Clinical applications of AI in Renal Diseases
Artificial intelligence (AI) has been applied widely in almost every area of our daily lives, due to the growth of computing power, advances in methods and techniques, and the explosion of data, it also plays a critical role in academic disciplines, medicine is not an exception. AI can augment the intelligence of clinicians in diagnosis, prognosis, and treatment decisions.
Kidney disease causes great economic burden worldwide, with both acute kidney injury and chronic kidney disease bringing about high morbidity and mortality. Outstanding challenges in nephrology may be addressed by leveraging big data and AI.
In this review, Lijing Yao and colleagues summarized advances in machine learning (ML), artificial neural network (ANN), convolution neural network (CNN) and deep learning (DL), with a special focus on acute kidney injury (AKI), chronic kidney disease (CKD), end-stage renal disease (ESRD), dialysis, kidney transplantation and nephropathology.
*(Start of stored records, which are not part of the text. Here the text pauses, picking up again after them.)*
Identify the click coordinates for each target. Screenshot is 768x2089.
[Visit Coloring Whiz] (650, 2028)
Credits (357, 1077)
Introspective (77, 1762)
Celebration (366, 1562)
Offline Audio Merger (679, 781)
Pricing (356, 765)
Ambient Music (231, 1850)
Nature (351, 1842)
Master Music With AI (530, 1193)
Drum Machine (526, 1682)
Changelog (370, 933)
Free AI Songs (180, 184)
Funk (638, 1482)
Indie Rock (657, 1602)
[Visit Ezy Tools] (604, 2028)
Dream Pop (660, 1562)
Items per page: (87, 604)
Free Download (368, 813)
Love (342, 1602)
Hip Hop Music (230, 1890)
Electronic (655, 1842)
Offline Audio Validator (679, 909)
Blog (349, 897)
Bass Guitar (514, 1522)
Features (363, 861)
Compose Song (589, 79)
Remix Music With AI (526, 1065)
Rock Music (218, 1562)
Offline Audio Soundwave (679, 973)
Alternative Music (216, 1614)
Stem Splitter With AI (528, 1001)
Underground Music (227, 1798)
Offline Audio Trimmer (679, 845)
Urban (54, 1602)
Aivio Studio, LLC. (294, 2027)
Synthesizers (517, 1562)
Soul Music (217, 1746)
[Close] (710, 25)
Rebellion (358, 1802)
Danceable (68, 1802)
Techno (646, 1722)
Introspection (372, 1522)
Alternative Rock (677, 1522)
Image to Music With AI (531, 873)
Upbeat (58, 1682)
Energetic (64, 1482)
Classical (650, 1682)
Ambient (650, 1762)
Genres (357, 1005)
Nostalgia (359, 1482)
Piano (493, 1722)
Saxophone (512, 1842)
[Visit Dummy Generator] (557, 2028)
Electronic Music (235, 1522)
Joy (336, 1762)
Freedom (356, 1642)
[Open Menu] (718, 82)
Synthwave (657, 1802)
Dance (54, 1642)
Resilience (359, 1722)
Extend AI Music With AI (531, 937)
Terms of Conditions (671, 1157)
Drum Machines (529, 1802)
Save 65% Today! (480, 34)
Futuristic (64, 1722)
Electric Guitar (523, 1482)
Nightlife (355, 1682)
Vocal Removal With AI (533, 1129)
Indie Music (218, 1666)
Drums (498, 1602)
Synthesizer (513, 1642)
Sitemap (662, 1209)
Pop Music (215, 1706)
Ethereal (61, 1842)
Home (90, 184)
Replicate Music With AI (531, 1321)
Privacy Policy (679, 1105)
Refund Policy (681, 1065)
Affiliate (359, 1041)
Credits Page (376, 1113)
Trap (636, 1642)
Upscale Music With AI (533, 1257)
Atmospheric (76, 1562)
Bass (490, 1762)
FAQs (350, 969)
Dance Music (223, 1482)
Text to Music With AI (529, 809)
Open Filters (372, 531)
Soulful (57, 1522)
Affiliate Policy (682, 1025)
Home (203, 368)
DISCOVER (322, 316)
First, the applications and studies of AI in nephropathies with high-morbidity and mortality, such as DKD, IgAN, ESRD are of high priority. Moreover, in coming years, AI is most likely to achieve the most success in nephropathology. Renal biopsy images will undoubtedly be valuable for use in the application of AI in kidney diseases. With the development of EMRs, the resulting large dialysis datasets will be ideal for AI research. Interdisciplinary integration is necessary and of great importance.
However, there are some issues concerning data quality and quantity, patient privacy, information safety, medical responsibility, AI-clinician relationships and physician-patient relationships. Thus, ethical regulations and regulations on AI in healthcare should be established to overcome these challenges. Overall, AI will be an excellent assistant in clinical and research settings to improve patients’ outcomes.
AI may not be anticipated to replace the nephrologists’ medical decision-making for now, but instead assisting them in providing optimal personalized therapy for patients.